基本的過ぎて忘れがち、「飛行機」と「航空機」の違い

私「あなたが取得しようとする技能証明は何ですか?」

訓練生「事業用操縦士です」

私「では、その限定事項について説明してください」

訓「はい、陸上多発タービン/ピストンです」

私「それだけですか?」

訓「えーと、型式限定がある航空機については操縦することができません」

私「では、型式が必要ない航空機であれば、どんな航空機でも操縦ができるということですか?」

訓「はい、できると思います・・・」

私「できません」

上のやり取りは、過去に技能証明の口述試験やその模擬口述試験を行った際に実際に何度かあったやり取りです。

どこが悪かったか分かりますか?

そうですね。

限定事項について質問された際に「飛行機、陸上多発タービン/ピストンです」と答えていれば問題なかったのです。

この訓練生は、飛行機と航空機の区別をきちんと頭の中で整理されていなかったために、間違った回答をしてしまったと思われます。

では、「飛行機」と「航空機」の違いは何なのかを見ていきましょう。

まず「航空機」ですが、日本の場合は航空法で明確に下のように定義されています。

航空法第二条
この法律において「航空機」とは、人が乗って航空の用に供することができる飛行機、回転翼航空機、滑空機、飛行船その他政令で定める機器をいう。

そして、「飛行機」とは上の記述にもあるように「航空機」の「種類」の一つなのです。

ちなみに「陸上多発タービン/ピストン」というのは「等級」になり、これも限定事項の一つです。

まとめると、技能証明の限定事項は以下のようになります。

①種類

 飛行機、回転翼航空機、滑空機、飛行船

②等級

 陸上単発タービン/ピストン、陸上多発タービン/ピストン、水上単発タービン/ピストン、水上多発タービン/ピストン

航空機の種類というのは、知識事項としては基本中の基本であるがゆえに当たり前すぎて、とっさに聞かれると意外と出てこない人が多いです。

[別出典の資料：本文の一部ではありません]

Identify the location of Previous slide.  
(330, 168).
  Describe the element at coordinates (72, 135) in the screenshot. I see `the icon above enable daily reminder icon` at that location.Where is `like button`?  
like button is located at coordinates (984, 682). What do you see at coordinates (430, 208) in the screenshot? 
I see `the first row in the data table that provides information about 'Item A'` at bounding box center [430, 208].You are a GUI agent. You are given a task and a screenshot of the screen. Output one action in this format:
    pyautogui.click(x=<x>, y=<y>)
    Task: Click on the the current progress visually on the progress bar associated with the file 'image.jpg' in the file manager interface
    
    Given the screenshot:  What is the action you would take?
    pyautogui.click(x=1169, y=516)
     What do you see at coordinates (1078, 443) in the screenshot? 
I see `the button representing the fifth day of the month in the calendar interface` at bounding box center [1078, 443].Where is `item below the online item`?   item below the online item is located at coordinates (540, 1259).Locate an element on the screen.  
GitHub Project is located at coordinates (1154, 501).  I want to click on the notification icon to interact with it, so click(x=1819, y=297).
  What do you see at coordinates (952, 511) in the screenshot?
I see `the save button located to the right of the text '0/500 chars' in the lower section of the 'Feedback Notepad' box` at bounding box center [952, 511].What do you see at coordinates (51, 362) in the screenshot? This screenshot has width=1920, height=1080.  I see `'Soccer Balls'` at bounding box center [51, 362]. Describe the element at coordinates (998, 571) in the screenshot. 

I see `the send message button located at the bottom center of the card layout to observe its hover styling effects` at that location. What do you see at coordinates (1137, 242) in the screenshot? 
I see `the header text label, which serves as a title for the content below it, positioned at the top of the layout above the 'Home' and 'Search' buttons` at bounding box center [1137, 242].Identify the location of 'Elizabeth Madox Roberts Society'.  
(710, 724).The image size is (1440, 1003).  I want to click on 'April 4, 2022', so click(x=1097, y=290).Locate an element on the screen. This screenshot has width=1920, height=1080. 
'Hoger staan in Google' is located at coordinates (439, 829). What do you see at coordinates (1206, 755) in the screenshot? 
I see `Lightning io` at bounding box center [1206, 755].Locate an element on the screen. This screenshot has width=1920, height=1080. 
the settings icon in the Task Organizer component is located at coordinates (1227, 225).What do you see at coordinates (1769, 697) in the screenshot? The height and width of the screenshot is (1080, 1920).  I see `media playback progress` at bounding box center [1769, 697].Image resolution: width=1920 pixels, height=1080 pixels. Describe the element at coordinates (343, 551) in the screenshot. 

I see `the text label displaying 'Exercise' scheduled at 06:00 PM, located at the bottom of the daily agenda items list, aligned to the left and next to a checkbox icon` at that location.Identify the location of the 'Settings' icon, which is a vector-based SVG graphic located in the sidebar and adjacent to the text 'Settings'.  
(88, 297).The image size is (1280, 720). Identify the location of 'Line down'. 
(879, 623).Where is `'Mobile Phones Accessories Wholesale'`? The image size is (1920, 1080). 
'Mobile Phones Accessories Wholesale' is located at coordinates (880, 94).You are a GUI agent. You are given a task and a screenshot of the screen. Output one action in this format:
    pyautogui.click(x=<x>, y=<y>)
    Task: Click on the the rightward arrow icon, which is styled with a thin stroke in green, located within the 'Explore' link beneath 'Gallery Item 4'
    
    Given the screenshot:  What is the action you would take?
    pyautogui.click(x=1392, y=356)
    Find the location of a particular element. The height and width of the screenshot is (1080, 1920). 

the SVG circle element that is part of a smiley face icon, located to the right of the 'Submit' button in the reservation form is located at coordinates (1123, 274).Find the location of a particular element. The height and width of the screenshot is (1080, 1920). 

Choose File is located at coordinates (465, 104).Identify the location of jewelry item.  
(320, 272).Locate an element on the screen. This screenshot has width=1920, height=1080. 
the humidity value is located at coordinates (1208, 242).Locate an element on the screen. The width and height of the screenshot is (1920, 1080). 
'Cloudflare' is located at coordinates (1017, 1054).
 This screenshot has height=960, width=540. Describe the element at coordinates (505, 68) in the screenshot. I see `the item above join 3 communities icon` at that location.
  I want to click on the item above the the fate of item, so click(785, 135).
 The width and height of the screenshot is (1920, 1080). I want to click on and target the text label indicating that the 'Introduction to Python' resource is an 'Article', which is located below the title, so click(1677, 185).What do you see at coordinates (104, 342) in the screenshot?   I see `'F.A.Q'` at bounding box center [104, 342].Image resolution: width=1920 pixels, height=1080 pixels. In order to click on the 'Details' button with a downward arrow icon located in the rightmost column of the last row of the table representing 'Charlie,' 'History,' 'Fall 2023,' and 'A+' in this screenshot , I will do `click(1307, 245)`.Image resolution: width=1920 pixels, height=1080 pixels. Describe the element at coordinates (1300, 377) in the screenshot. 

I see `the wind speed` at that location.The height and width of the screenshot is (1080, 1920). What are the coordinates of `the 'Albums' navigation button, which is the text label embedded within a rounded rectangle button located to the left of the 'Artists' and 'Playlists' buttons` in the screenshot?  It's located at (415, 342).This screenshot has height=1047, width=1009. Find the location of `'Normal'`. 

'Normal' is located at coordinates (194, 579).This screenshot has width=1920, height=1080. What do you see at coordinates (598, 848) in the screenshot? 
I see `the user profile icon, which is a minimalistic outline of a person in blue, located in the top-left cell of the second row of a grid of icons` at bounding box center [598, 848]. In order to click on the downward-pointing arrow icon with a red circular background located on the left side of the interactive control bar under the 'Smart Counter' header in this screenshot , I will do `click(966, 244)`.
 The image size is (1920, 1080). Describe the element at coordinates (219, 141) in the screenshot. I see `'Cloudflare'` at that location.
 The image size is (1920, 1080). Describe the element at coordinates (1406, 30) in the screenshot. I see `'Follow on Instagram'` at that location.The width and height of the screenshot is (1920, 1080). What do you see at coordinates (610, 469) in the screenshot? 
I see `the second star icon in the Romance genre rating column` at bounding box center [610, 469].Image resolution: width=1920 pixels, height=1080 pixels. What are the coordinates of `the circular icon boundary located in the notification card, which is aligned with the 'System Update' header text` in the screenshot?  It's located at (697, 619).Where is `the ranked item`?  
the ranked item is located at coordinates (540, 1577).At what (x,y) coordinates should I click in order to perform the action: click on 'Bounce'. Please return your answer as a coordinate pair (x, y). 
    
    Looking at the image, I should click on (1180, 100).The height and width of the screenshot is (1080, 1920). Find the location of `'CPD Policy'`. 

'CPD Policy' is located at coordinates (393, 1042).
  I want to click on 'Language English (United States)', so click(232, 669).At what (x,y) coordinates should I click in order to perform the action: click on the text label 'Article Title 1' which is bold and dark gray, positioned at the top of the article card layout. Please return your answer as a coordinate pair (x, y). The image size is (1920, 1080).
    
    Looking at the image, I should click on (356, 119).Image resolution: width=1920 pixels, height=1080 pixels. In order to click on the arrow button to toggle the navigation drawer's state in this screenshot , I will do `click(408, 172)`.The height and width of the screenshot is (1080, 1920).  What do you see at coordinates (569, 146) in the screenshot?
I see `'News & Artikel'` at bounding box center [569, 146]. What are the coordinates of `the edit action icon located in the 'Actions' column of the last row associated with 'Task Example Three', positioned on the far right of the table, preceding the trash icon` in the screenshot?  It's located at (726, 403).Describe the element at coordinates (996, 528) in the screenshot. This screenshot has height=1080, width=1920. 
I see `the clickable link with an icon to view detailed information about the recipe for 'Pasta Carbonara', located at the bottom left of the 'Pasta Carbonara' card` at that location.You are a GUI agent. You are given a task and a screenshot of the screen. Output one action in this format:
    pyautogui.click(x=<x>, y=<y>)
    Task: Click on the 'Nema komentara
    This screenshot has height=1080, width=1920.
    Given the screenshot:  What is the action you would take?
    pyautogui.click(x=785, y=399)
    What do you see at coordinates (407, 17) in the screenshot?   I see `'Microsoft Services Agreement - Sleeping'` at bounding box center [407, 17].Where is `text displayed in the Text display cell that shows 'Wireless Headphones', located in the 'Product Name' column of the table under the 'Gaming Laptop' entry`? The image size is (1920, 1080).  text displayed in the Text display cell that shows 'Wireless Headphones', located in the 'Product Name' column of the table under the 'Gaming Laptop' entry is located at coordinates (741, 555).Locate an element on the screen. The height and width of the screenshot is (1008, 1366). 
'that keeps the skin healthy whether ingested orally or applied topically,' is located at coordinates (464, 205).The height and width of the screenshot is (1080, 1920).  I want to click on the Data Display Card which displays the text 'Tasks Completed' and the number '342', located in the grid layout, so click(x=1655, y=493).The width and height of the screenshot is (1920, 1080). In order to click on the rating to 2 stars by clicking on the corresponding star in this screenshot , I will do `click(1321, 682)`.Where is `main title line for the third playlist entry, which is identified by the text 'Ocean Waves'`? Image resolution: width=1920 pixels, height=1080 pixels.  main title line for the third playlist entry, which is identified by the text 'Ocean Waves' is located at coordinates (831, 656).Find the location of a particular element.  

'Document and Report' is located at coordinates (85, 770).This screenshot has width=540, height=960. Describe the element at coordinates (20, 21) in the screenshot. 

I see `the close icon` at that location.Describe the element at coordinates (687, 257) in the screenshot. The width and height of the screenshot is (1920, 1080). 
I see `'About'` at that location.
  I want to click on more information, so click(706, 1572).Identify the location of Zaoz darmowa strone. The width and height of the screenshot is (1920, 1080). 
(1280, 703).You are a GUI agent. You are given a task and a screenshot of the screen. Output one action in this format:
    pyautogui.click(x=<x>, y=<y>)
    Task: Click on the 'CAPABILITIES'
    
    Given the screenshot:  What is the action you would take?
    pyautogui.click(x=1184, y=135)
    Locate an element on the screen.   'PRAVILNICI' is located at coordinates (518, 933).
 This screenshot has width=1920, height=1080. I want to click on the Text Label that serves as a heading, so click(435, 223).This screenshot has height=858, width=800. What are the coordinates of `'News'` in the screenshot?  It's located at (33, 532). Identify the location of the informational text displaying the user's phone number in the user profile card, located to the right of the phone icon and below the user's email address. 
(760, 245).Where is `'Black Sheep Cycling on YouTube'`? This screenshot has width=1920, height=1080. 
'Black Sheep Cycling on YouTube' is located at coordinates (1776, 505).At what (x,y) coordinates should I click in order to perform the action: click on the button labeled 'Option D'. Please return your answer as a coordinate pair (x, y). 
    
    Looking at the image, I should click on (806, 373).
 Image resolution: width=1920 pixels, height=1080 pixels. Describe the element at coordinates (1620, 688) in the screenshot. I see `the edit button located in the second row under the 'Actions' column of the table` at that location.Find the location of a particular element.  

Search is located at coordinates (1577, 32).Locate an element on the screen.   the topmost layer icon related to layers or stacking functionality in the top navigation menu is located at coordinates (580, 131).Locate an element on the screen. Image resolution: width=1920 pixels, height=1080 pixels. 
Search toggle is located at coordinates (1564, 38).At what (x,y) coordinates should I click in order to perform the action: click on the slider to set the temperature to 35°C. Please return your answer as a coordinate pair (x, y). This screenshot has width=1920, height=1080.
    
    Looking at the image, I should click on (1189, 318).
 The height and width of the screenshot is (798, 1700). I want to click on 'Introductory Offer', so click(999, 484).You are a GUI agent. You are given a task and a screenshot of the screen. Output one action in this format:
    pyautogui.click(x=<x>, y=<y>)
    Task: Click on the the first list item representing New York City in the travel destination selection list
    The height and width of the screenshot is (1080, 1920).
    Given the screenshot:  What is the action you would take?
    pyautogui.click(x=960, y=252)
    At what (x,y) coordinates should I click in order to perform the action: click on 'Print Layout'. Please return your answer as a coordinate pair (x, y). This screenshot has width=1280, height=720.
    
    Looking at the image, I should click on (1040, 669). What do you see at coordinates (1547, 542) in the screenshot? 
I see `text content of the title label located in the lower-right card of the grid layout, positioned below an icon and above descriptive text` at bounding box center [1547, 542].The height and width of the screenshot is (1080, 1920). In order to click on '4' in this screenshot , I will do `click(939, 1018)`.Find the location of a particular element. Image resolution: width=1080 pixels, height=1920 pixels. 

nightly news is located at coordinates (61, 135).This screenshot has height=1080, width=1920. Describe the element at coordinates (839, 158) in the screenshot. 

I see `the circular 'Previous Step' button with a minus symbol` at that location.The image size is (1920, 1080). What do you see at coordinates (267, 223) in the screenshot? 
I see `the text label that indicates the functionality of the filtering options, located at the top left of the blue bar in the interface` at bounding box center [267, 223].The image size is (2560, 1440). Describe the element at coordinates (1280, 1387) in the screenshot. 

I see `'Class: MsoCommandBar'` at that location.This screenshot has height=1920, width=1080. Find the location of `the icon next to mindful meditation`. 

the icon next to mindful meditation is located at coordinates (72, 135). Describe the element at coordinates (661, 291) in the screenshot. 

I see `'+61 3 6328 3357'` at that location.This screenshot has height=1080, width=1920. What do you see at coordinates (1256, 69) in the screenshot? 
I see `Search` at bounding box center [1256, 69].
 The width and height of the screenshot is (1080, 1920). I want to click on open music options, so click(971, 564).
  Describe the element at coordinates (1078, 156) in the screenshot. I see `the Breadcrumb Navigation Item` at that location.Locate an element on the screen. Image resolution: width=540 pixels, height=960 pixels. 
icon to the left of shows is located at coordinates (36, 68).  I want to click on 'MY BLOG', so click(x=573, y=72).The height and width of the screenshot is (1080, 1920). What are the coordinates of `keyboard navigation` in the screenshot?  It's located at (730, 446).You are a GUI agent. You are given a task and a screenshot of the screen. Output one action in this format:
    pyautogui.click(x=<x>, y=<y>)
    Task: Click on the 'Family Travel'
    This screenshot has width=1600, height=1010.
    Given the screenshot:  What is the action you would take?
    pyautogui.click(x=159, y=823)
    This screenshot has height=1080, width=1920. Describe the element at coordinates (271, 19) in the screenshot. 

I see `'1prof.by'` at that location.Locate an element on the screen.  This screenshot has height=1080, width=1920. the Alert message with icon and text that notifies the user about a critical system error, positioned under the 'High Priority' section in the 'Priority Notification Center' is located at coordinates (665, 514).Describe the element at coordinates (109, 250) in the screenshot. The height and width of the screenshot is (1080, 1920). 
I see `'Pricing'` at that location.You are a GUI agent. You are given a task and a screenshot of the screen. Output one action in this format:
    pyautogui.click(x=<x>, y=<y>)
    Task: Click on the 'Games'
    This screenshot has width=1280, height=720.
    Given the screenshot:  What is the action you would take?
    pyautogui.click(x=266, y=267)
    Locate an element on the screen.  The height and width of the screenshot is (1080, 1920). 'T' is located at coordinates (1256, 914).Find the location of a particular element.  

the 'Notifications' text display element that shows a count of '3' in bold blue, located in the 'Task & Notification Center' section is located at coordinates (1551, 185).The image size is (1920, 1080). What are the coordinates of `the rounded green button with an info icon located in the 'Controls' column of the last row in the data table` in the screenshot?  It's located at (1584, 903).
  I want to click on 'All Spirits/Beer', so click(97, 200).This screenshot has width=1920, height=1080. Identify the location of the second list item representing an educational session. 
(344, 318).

また、技能証明を受けるときは航空法についてもかなり勉強しなければならないのですが、この航空法の中ではすべての航空機に対してのことが書いてあるため、文中の表現は「航空機」と記述してあるものがほとんどです。

このため、航空法の勉強をしているうちに航空機=飛行機と記憶がスリップしてしまっているのではないかとも思います。

知ってて当たり前であるがゆえにいつの間にか曖昧になっている。こんなことはよくあります。

皆さんも「当たり前」だと思っているもの、もう一度よく見直してみましょう。意外と知識が曖昧になっているものがあるかもしれませんよ。

ちなみに基本的すぎてあまり聞かれることはないけど、意外と答えられない質問のトップは「十種雲形」です。